“About daylight, Jones and his party reached the wood near Sykes’ lime-kiln, and halted to reconnoitre. Sykes and four of his men were at work at that early hour. The lime was burning, and some of the men were engaged in loading and unloading two carts which stood near the kiln. Captain Jones’ plan was quickly formed. He sent one half his party around to cut off the escape of Sykes towards the city, and when he thought they had reached a favorable position sallied out towards the kiln. When he was about half-way to it, Sykes discovered the party, and, shouting to his men to follow, ran along the bank of the river to escape; but the other party cut off retreat, and Jones coming up rapidly, Sykes and his men were taken. Jones did not intend to detain the workmen any longer than till he got out of the reach of the British, when he would not have cared for their giving the alarm. Sykes seemed to be very anxious to know why he was arrested in that manner; but Jones simply told him he would know when they got him to the American camp; and that, if Sykes had not thought of a reason for his arrest, he would not have attempted to run away. Well, the Americans hurried the prisoners towards the wood, but Jones soon descried a large party of British coming over a neighboring hill, and knew that his chance was a desperate one. Sykes also discovered the party of red-coats, and struggled hard to make his escape from the Americans. Jones wanted to bring him alive to the American camp, or he would have shot him down at once. Suddenly, Sykes broke away from his captors, and ran towards the lime-kiln. Several muskets were discharged, but all missed him. Then one of the privates, named Janvers, a daring fellow, rushed after the prisoner, and caught him just as he reached the kiln. There a fierce struggle ensued; but Sykes was cut in the shoulder, and, in attempting to throw his antagonist into the hot lime and fire, was hurled into it himself. Then Janvers hurried to the woods after his brave comrades. The British party was near enough to see the struggle at the limekiln, and came on rapidly in pursuit of our men.
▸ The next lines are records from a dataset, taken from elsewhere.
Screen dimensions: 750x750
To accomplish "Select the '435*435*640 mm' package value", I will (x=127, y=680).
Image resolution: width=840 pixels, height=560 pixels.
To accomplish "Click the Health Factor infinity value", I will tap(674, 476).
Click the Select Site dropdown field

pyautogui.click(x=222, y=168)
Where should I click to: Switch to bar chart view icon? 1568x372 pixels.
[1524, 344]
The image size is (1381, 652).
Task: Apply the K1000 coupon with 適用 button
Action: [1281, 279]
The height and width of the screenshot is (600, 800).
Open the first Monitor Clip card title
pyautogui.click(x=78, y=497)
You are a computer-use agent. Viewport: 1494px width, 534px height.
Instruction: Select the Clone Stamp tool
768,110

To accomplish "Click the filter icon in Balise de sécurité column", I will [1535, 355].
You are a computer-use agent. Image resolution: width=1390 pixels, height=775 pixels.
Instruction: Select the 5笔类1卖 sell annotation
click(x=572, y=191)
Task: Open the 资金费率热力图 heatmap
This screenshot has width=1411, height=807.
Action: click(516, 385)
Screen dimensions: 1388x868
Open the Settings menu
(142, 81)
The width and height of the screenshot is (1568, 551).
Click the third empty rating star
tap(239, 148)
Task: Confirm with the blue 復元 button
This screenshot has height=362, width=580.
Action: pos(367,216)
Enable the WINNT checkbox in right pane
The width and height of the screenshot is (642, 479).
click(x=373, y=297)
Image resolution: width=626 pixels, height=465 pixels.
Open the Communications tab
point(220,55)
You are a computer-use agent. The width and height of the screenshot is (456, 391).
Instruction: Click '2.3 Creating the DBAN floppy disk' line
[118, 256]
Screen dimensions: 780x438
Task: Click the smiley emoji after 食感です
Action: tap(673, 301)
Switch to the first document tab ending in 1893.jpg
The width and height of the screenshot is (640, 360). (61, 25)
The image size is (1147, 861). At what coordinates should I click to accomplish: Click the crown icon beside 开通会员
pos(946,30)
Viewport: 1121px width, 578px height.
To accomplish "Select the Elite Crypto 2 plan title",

A few of the red-coats were ordered to examine the lime-kiln, to see if Sykes was alive and concealed; and they found his body burned almost to a crisp.”
“Horrible!” exclaimed Mrs. Harmar.
“Well,” continued Old Harmar, “there was a long and doubtful race between the two parties; but Jones succeeded in getting within the lines of the Americans without losing a man, and with his four prisoners in safe custody. These fellows were examined, but no evidence of their being spies and confidants of Sykes could be produced, and they were discharged with the promise of a terrible punishment if they were detected tampering with the enemy.”
“Captain Jones was a daring fellow to venture so near the British lines, and with such a small party,” observed Morton.
“In such an attempt, a small party was preferable. Its success depended upon secrecy and quickness of movements,” said Wilson.